Developed entirely in MATLAB, GlioMap provides seamless support for industry-standard NIfTI and DICOM image formats. The platform's sophisticated architecture enables automated tumor segmentation, comprehensive radiomic feature computation, and interactive region-of-interest (ROI) analysis, establishing it as an indispensable tool for both clinical glioma research and diagnostic applications.
This project represents a significant academic and research initiative, with the primary objective of democratizing access to efficient, reliable, and scientifically validated tools within the medical imaging and radiology community. By providing open-source access, we aim to accelerate research progress and improve patient outcomes worldwide.
Key Capabilities
Advanced Image Processing
Comprehensive preprocessing including skull stripping, bias field correction, and normalization algorithms.
Automated Segmentation
Fuzzy C-means clustering and BET-based algorithms for precise tumor boundary detection.
Radiomic Analysis
Extraction of first-order, second-order, and higher-order texture features for quantitative analysis.
Morphological Features
Comprehensive shape and geometric analysis including volume, surface area, and complexity metrics.
Interactive Visualization
Real-time slice navigation, contrast adjustment, and multi-planar reconstruction capabilities.
ROI Management
Advanced region-of-interest tools for manual refinement and quality control of segmentations.
Technical Specifications
- Platform: MATLAB (R2019b or later recommended)

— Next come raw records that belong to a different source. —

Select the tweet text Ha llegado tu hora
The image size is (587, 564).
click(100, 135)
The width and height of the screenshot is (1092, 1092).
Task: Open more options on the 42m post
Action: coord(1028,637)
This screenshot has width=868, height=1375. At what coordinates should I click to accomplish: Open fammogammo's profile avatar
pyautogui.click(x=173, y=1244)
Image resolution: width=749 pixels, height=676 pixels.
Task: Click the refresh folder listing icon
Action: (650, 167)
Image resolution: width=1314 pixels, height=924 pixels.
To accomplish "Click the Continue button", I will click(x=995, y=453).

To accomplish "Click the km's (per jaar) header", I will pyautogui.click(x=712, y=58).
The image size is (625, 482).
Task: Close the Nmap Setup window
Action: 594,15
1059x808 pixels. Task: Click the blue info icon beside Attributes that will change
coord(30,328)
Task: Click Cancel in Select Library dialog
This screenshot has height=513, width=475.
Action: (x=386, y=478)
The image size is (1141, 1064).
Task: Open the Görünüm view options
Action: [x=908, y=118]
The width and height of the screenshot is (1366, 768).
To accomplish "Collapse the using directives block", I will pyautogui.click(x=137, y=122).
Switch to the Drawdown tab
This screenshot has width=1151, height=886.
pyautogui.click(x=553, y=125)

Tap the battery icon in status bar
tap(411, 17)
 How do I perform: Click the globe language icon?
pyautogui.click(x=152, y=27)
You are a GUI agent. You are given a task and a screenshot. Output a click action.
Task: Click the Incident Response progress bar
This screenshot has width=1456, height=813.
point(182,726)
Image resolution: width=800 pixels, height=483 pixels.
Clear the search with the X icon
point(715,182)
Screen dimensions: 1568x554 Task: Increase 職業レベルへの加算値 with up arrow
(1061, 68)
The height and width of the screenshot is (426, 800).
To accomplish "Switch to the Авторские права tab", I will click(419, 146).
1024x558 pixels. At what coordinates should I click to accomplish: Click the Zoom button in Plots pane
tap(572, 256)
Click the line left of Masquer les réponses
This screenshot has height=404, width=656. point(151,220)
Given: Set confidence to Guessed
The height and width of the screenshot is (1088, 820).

- Supported Formats: NIfTI (.nii, .nii.gz), DICOM (.dcm), and multiple other medical imaging formats
- Image Types: T1, T2, FLAIR, T1-contrast enhanced, DWI, and multi-parametric MRI
- Output Formats: CSV, Excel, MAT files for feature data; NIfTI for processed images
- Operating Systems: Windows, macOS, Linux
- Memory Requirements: Minimum 8GB RAM (16GB recommended for large datasets)
Our Mission
To advance the field of medical imaging by providing accessible, validated, and comprehensive analysis tools that bridge the gap between cutting-edge research and clinical practice. We believe in the power of open-source collaboration to accelerate scientific discovery and improve patient care in neuro-oncology.